Real World Evidence Associate Director
Location: Barcelona, Spain (on-site) - 3 days working from the office and 2 days working from home.
Job Description
AstraZeneca is a global, science-led, patient-focused biopharmaceutical company that focuses on the discovery, development and commercialization of prescription medicines for some of the world’s most serious diseases. But we’re more than one of the world’s leading pharmaceutical companies.
Oncology is driven by speed. Here you will be backed by leadership and empowered at every level to prioritize and make ambitious moves. Be a daring decision-maker. Speak up and constructively challenge. Powered to take sensible risks based on scientific evidence. Here it’s our scale, agility and passion that makes sure we deliver fast, every time.
The Oncology Real World Evidence R&D team is a new group growing within AstraZeneca. AstraZeneca has a pedigree of experience in Real World Evidence, having developed a coherent strategy to develop and internalize rich data assets the group is now amplifying those investments through a Real World Evidence Data Science capability.
We are looking for a quantitative epidemiologists, bioinformaticians, health informaticians, biomedical data scientists, clinicians/pharmacologists, bio-statisticians or related fields with a strong desire to learn and expand their abilities into the analysis of Real World Evidence (RWE).
The role holder will be a subject matter expert on the use of Real World Data and its capabilities in the use of RWD. The role holder will transform real-world clinical data into concrete insights for clinical development using statistical methods and innovative data visualizations to support decisions. The individual will also be responsible to the ideation of new methods and applications of RWE for new clinical development challenges and will be responsible for supporting new regulatory interactions using RWD.

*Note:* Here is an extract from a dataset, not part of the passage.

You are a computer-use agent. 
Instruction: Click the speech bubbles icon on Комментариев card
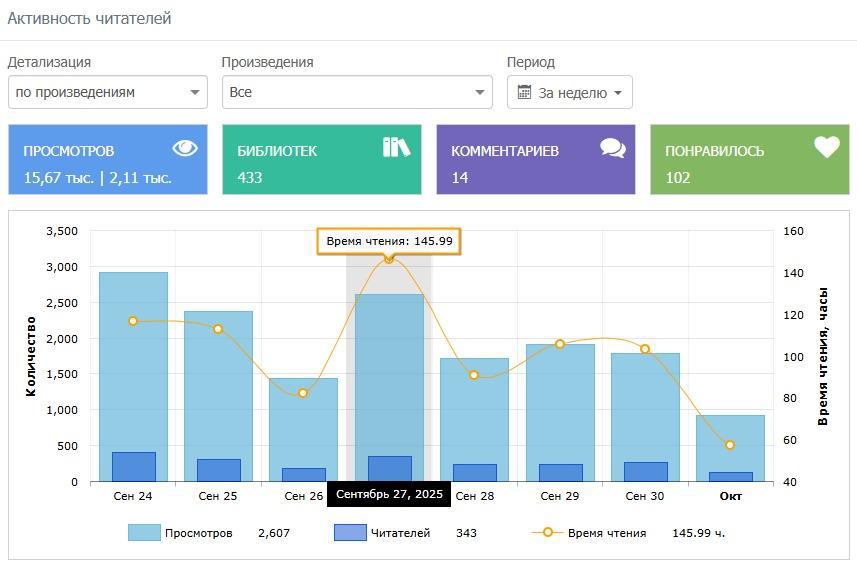612,148
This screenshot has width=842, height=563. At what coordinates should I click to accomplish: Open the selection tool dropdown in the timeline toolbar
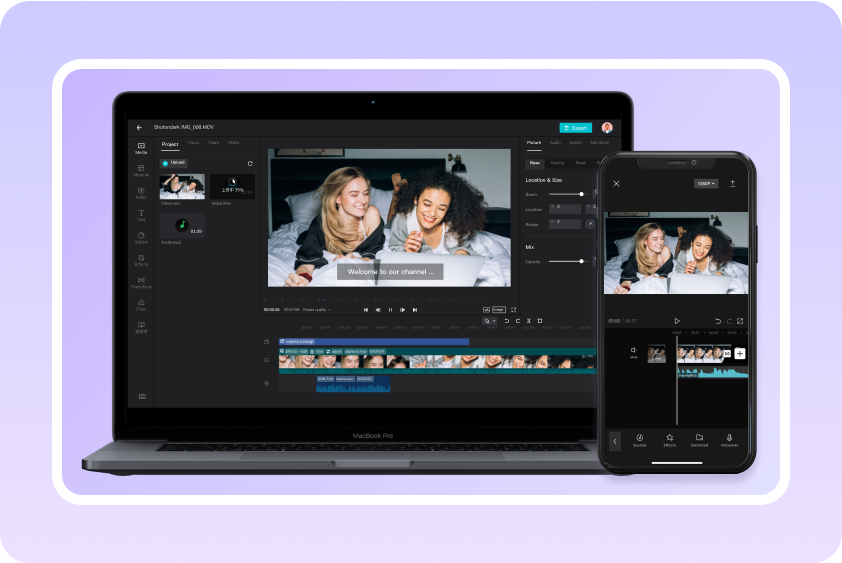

The AstraZeneca Oncology R&D RWE group provide expert analysis and interpretation of the complex biomedical data captured in electronic health records, claims data, registries, wearables and epidemiological observations. This important work, which provides a rich window on the complicated realities of patients and diseases, is used to support the drug development process in a variety of ways, including:
Supporting clinical project teams understand the benefits of RWD and support them in their clinical design
Developing close connections with biometrics and clinical teams to develop a strategy for RWD use within a drug development program
Interact with senior stakeholders to ensure the value of RWD is understood and supported within a Research and Development setting
Analyzing longitudinal health data to characterize patient journeys and outcomes
Sifting claims and prescription data for use patterns and to support label expansion
Building predictive models of patient outcomes
Identifying patient subtypes (e.g. via biomarkers) for possible therapy development
Building synthetic control arms to support the interpretation of clinical studies
Development of algorithms for better diagnosis and identification of patients
Searching for evidence of adverse effects in medical histories
Estimating the number of eligible patients for clinical trials from databases and literature
Using federated networks of electronic health records for patient identification and recruitment
Using real world evidence to support pragmatic and hybrid trial designs
Partnering with external organizations to generate custom real world datasets
Minimum Qualifications:
Master's degree + 5+ years of relevant experience
Experience in supporting a multidisciplinary team build a research objective that can be met with RWD
Experience in the use and application of RWD to support clinical decision making
Health analytics and data mining of routinely collected healthcare data
Use of statistical and scripting languages such as R, Python and SQL
Clinical trials and recruitment, especially the application of synthetic control arms
The application of genomics in clinical care or translational medicine
Health economics or epidemiology, and quantitative science such as health outcome modelling
Desirable Skills
PhD Degree
Data science, machine learning and construction of predictive models
Clinical data standards, medical terminologies and healthcare ontologies
Work in a patient care or similar setting, that would allow the candidate to bring medical perspective into real-world evidence generation
Experience designing and implementing pragmatic clinical trials
Knowledge of Oncology and Pharmaceutical development
AstraZeneca embraces diversity and equality of opportunity. We are committed to building an inclusive and diverse team representing all backgrounds, with as wide a range of perspectives as possible, and harnessing industry-leading skills. We believe that the more inclusive we are, the better our work will be. We welcome and consider applications to join our team from all qualified candidates, regardless of their characteristics. We comply with all applicable laws and regulations on non-discrimination in employment (and recruitment), as well as work authorisation and employment eligibility verification requirements.